Scan the entries below for the string "agent" and copy every line where it turns up.
*** Block opens ***
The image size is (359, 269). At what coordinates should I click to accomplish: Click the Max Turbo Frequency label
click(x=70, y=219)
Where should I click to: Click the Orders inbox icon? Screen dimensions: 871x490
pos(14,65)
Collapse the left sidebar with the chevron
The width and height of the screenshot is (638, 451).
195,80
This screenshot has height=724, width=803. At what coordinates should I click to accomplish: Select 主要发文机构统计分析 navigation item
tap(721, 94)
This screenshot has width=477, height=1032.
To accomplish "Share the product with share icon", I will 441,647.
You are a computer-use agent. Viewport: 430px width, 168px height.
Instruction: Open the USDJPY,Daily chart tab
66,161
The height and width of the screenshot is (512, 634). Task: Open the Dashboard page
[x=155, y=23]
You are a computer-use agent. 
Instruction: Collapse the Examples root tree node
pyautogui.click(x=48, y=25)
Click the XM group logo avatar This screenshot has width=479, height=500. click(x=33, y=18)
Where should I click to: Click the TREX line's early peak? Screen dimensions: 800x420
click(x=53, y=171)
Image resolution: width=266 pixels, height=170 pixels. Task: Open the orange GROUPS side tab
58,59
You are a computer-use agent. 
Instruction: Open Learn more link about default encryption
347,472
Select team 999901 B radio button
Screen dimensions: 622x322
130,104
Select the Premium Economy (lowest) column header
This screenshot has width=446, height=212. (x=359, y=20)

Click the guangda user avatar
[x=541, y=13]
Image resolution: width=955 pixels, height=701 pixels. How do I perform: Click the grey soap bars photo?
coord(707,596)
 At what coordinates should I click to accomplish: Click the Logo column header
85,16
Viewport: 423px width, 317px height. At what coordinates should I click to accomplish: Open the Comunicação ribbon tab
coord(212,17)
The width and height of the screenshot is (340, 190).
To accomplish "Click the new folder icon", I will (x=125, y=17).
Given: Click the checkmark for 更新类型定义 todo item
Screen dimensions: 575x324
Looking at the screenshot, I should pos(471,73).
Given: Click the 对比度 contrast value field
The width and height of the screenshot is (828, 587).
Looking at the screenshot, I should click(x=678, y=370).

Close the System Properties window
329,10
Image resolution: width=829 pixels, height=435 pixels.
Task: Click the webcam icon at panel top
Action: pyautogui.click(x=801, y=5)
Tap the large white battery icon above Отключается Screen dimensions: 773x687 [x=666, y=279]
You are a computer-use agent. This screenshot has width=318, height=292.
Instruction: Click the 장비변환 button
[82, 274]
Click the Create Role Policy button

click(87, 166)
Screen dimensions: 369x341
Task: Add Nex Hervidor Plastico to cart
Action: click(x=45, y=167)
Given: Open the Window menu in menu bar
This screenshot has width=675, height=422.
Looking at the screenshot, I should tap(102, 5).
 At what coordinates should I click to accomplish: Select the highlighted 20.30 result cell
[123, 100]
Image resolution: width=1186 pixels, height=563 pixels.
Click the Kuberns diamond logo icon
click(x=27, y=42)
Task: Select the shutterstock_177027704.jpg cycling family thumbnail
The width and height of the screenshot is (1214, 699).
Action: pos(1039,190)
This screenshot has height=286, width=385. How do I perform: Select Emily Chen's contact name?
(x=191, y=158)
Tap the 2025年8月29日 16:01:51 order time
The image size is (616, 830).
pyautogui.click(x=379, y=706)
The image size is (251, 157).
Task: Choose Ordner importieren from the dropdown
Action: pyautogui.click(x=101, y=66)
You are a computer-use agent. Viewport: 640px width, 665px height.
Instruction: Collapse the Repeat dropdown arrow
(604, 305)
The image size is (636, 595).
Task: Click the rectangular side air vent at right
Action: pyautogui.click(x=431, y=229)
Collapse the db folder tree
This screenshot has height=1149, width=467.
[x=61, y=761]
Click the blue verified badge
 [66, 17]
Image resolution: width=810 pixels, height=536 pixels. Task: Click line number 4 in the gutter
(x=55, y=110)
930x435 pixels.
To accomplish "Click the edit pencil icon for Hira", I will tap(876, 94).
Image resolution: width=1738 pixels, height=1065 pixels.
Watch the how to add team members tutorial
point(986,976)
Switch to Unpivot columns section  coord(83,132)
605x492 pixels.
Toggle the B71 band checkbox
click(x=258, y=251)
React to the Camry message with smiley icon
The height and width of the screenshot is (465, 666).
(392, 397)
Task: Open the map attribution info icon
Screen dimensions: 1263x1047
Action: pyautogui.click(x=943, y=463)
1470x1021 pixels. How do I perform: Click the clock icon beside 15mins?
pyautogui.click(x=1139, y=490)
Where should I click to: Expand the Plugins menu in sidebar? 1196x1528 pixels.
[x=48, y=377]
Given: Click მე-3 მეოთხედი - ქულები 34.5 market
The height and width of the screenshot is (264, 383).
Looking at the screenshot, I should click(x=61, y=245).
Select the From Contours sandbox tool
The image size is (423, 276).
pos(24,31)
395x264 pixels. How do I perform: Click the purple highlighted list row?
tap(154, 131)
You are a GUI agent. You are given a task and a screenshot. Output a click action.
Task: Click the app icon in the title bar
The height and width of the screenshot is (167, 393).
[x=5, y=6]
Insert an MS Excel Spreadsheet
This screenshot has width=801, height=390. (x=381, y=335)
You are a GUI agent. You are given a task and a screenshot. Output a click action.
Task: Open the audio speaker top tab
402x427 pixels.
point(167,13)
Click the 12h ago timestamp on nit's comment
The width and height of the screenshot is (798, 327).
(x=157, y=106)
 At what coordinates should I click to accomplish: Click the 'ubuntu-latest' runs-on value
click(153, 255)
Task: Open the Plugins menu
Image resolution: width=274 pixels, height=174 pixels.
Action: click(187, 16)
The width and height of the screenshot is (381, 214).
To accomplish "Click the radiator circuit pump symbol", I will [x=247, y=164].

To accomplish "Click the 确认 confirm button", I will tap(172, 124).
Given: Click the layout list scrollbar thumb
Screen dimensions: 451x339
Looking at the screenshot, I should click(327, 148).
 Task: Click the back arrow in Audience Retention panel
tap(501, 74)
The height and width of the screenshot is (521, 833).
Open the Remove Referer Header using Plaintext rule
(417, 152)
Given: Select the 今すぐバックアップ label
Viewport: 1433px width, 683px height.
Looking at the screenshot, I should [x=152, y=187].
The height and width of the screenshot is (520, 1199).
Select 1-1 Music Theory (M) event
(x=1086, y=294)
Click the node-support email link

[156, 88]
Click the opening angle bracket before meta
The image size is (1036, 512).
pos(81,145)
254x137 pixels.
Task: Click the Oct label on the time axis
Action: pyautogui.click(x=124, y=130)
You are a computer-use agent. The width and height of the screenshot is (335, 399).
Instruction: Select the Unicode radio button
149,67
*** Block closes ***
## [Expected output]
You are a computer-use agent. Viewport: 430px width, 168px height.
You are a computer-use agent. 
You are a computer-use agent. 
You are a computer-use agent. This screenshot has width=318, height=292.
You are a computer-use agent. Viewport: 640px width, 665px height.
You are a GUI agent. You are given a task and a screenshot. Output a click action.
You are a GUI agent. You are given a task and a screenshot. Output a click action.
You are a computer-use agent. The width and height of the screenshot is (335, 399).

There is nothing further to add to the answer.